_TASK INPUTS:_

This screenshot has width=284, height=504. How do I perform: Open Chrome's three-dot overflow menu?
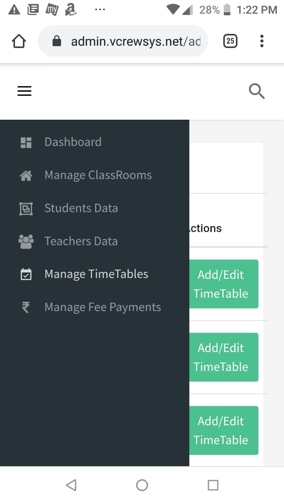point(262,41)
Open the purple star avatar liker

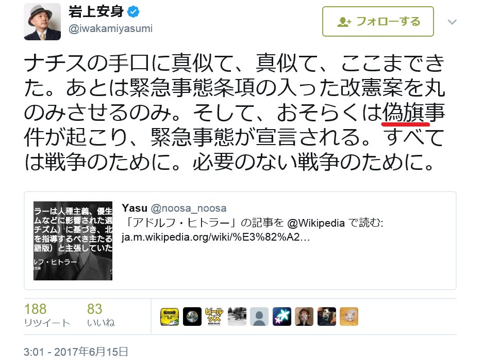point(282,317)
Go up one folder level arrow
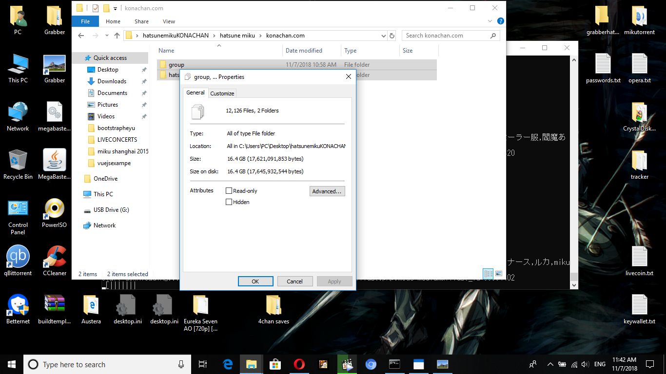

_WHAT THIS TASK INVOLVES:_
Reproduce the text of every record above word for word, omitting the pictures.

_RESPONSE TO THE EXERCISE:_
This screenshot has width=284, height=504. How do I perform: Open Chrome's three-dot overflow menu?
point(262,41)
Open the purple star avatar liker

point(282,317)
Go up one folder level arrow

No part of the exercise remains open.